Guerre en Ukraine : l'Onu accuse l'armée russe d'actions "pouvant relever des crimes de guerre"

L'ONU a accusé vendredi l'armée russe d'actions "pouvant relever des crimes de guerre" en Ukraine depuis l'invasion du 24 février et constate que le droit humanitaire a "été jeté par dessus bord".

Belga

"Lors de ses huit dernière semaines, le droit humanitaire international n'a pas seulement été ignoré mais il a tout simplement été jeté par dessus bord", a déclaré Michelle Bachelet, la Haut commissaire aux droits de l'Homme de l'ONU citée dans un communiqué diffusé vendredi.

"Les forces armées russes ont bombardé et pilonné de manière indiscriminée des zones peuplées, tuant des civils et détruisant des hôpitaux, des écoles et d'autres infrastructures civiles, autant d'actions pouvant relever des crimes de guerre", a souligné Ravina Shamdasani, lors d'un briefing régulier de l'ONU à Genève.

"C'est à une Cour de justice de déterminer in fine si c'est la cas mais il y a de plus en plus de preuves que des crimes de guerre sont commis", a souligné Mme Shamdasani.

"Ce que nous avons vu à Kramatorsk, dans la zone contrôlée par le gouvernement le 8 avril, quand des sous-munitions ont frappé la gare, tuant 60 civils et en blessant 111 autres, est emblématique de l'incapacité à adhérer au principe de distinction (entre civils et militaires), l'interdiction de mener des attaques indiscriminées et le principe de précaution qui est inscrit dans le droit humanitaire international", a déclaré Mme Bachelet, accusant indirectement la Russie.

Si Mme Shmadasani n'a pas exclu que la partie ukrainienne ait également violé le droit humanitaire à certaines occasions, "la très large majorité de ces violations, et de très loin, de ces violations sont attribuables aux forces russes", a-t-elle insisté.

Elle a également indiqué que 92,3% du nombre de victimes enregistrées par les services de Mme Bachelet "sont attribuables aux forces russes, tout comme les allégations de meurtre et les exécutions sommaires".

Que s'est-il passé à Boutcha ?

Elle a indiqué que les inspecteurs de l'ONU ont documenté le "meurtre, y compris certains par exécution sommaire" de 50 civils dans la ville de Boutcha en banlieue de Kiev, où les forces russes sont accusées d'avoir commis des exactions ayant fait des dizaines de morts. Des accusations que Moscou récuse.

"Durant une mission à Boutcha le 9 avril, des enquêteurs des droits humains de l'ONU ont documenté le meurtre, y compris par exécution sommaire de quelque 50 civils sur place", a déclaré Mme Shamdasani.

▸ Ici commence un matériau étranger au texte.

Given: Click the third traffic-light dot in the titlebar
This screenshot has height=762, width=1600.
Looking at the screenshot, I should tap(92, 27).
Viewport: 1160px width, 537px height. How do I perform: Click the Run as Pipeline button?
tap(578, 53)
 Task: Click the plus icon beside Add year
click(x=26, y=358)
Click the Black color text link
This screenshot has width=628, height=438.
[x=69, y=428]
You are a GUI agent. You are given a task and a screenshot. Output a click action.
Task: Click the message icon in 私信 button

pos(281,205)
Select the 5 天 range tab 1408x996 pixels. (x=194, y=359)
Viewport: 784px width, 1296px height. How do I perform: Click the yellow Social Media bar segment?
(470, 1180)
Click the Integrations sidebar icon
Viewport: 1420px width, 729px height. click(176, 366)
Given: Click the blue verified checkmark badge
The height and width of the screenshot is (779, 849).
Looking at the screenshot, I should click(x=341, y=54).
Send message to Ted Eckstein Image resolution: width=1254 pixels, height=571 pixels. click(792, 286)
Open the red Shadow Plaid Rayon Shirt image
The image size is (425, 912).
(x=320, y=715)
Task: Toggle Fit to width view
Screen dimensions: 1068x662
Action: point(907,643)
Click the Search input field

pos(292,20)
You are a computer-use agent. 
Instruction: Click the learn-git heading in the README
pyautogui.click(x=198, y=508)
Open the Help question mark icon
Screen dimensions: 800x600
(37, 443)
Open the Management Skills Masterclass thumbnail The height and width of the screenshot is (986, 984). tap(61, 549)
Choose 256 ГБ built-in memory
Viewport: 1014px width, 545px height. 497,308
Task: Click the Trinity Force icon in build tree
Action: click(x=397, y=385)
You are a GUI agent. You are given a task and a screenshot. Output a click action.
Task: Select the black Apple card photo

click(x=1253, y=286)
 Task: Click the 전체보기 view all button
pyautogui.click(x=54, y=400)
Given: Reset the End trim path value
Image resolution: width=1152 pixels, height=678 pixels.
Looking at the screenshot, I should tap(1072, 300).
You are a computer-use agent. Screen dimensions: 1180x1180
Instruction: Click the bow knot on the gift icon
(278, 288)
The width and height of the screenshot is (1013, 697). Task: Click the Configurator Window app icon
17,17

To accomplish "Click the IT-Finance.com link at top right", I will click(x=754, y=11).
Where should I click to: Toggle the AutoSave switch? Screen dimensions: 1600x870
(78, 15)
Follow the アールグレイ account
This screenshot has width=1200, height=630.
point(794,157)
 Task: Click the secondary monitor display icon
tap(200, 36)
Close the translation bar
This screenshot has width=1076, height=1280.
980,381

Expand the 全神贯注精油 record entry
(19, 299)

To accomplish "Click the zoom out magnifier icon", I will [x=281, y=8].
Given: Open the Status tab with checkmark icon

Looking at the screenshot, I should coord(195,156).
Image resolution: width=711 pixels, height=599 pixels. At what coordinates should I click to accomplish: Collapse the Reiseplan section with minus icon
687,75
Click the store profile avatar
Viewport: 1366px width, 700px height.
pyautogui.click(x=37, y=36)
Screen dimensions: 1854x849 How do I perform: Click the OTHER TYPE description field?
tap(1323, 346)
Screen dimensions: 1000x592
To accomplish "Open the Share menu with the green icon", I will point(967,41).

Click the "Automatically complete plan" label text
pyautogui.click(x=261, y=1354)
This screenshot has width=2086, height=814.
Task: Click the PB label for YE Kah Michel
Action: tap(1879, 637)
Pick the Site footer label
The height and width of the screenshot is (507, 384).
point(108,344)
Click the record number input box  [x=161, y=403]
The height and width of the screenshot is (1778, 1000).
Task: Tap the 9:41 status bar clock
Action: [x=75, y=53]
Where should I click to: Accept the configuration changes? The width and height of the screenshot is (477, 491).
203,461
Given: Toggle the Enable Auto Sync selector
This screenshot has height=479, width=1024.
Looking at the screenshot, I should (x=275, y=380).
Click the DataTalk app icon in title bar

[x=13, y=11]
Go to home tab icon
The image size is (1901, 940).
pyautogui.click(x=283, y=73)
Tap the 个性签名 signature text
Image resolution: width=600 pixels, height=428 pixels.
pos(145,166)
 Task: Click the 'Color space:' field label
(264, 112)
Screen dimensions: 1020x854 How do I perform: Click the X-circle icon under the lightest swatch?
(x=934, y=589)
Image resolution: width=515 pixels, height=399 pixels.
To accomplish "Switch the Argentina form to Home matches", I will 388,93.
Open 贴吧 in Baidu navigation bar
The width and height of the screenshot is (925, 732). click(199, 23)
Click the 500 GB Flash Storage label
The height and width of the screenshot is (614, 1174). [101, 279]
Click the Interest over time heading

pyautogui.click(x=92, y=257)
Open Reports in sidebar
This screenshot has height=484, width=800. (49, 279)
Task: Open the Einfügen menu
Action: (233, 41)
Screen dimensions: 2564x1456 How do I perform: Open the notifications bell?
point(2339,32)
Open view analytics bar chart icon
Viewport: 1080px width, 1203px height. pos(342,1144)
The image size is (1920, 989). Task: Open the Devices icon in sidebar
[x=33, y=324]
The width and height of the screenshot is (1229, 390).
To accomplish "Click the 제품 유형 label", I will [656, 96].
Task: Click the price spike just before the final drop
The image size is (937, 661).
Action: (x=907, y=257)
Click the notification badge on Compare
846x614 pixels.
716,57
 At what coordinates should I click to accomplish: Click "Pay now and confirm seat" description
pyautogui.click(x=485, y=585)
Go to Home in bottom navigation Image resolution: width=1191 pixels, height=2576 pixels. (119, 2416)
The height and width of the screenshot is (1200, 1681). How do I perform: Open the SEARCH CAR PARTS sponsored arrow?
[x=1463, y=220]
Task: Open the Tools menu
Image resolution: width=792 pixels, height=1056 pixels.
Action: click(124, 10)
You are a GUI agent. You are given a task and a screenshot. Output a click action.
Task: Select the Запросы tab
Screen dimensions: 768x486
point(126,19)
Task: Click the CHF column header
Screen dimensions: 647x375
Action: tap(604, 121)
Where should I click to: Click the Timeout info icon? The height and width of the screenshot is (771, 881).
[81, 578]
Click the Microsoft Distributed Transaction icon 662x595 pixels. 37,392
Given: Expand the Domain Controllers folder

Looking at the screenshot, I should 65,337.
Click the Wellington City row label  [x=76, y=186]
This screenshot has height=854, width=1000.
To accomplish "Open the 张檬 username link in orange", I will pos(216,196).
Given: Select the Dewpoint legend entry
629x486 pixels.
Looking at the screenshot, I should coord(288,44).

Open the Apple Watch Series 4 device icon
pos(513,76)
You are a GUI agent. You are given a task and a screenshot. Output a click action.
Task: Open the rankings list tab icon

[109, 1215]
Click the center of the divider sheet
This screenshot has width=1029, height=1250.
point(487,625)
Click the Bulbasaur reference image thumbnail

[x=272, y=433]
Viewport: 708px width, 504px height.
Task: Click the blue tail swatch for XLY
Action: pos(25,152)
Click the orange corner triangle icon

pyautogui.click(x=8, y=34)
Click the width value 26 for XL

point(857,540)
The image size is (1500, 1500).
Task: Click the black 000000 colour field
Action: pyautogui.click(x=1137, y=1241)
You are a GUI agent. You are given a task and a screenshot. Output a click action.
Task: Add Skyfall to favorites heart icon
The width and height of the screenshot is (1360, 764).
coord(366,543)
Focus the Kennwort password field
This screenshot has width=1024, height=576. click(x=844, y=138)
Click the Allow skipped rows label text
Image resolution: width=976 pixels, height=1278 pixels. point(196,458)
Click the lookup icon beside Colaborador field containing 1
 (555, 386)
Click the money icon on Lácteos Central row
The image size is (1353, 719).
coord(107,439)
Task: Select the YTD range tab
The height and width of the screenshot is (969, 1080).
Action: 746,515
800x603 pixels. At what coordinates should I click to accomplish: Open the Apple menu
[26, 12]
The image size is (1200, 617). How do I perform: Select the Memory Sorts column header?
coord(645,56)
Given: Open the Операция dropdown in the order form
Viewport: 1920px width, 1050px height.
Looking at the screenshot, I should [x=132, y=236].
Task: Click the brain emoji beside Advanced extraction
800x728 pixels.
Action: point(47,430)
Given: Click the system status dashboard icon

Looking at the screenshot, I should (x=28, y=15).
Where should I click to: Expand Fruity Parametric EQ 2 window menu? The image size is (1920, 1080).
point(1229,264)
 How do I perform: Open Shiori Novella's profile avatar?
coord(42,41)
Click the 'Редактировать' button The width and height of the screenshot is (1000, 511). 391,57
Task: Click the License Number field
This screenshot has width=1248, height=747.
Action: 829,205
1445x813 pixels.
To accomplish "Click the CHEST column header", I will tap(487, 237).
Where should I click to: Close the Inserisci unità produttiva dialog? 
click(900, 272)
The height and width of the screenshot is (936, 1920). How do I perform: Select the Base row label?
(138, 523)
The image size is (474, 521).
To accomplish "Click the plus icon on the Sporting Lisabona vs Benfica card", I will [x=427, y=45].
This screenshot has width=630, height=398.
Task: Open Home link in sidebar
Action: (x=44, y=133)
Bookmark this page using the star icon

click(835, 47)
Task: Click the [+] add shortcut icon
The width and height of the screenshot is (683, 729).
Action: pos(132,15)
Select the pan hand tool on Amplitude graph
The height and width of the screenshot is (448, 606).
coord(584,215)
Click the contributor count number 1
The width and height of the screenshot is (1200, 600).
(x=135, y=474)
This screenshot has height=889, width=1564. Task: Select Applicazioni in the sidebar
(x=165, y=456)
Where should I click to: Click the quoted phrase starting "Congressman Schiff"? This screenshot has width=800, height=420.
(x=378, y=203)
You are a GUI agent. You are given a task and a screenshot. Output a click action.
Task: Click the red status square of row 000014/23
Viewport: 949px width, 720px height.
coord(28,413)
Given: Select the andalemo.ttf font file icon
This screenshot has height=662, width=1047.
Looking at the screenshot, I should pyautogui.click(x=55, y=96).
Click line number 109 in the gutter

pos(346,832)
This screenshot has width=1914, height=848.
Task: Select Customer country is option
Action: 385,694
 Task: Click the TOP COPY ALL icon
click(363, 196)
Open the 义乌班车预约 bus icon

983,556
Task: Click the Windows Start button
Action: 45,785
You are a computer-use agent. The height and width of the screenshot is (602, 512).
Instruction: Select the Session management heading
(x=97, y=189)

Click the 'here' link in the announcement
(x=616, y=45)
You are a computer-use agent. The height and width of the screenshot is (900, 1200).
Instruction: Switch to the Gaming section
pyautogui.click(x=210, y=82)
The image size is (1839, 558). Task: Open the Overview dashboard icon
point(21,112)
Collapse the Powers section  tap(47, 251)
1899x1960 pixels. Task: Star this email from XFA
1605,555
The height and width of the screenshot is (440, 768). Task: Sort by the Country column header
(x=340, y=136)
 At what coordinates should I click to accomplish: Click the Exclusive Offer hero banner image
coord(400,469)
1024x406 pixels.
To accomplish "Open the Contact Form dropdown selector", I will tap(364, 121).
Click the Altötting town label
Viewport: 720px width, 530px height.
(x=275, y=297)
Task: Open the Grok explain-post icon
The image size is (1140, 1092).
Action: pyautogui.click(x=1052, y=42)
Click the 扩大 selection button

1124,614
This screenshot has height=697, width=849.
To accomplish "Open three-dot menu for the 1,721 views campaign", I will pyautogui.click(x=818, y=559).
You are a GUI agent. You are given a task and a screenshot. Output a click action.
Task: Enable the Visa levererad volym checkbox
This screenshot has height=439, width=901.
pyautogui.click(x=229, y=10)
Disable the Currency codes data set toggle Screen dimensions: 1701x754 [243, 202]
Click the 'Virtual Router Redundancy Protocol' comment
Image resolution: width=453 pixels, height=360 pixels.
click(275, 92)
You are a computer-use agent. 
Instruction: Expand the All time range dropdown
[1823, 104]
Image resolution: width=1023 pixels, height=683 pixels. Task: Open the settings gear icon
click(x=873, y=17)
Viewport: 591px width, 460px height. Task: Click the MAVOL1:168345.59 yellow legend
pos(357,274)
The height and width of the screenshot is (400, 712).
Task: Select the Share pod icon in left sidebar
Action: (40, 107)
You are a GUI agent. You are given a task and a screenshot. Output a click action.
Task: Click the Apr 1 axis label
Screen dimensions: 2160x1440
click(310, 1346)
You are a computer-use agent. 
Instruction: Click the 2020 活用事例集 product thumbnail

Une cinquantaine de signalements reçus par la police britannique

La police britannique a indiqué vendredi avoir reçu une cinquantaine de signalements de possibles crimes de guerre en Ukraine dans le cadre d'un appel à témoins lancé pour alimenter l'enquête de la Cour pénale internationale (CPI). "La majorité de ces signalements, reçus de la part de gens à travers tout le Royaume-Uni, concernent des incidents survenus en Ukraine" dans le cadre du conflit ayant commencé en février, "et spécifiquement ce qui semble être des attaques contre la population civile", a indiqué la Metropolitan Police de Londres dans un communiqué.

Dominic Murphy, chef des opérations du commandement antiterroriste de la police, a dit s'attendre à ce que le nombre de signalements aille croissant "dans les prochaines semaines, alors que de plus en plus de personnes ayant fui l'Ukraine arrivent au Royaume-Uni".

La police, qui dispose d'une unité dédiée à ce type de crimes, a réitéré son appel à toute personne disposant d'éléments sur de possibles crimes de guerre à les signaler via un portail internet dédié.

Soulignant que la police collaborait "proactivement" avec les communautés ukrainiennes du Royaume-Uni depuis le début de la guerre, Dominic Murphy a aussi appelé les Britanniques accueillant des réfugiés ukrainiens à "encourager" toute personne ayant été témoin ou victime de possibles crimes de guerre à contacter les forces de l'ordre.

L'enquête ouverte par la CPI après l'invasion russe porte sur des faits à partir du 21 novembre 2013, c'est-à-dire peu après le début de la révolution pro-occidentale du Maïdan, réprimée dans le sang par le pouvoir prorusse de l'époque, et suivie de l'annexion de la péninsule ukrainienne de Crimée puis de l'éclatement du conflit entre séparatistes parrainés par Moscou et armée ukrainienne.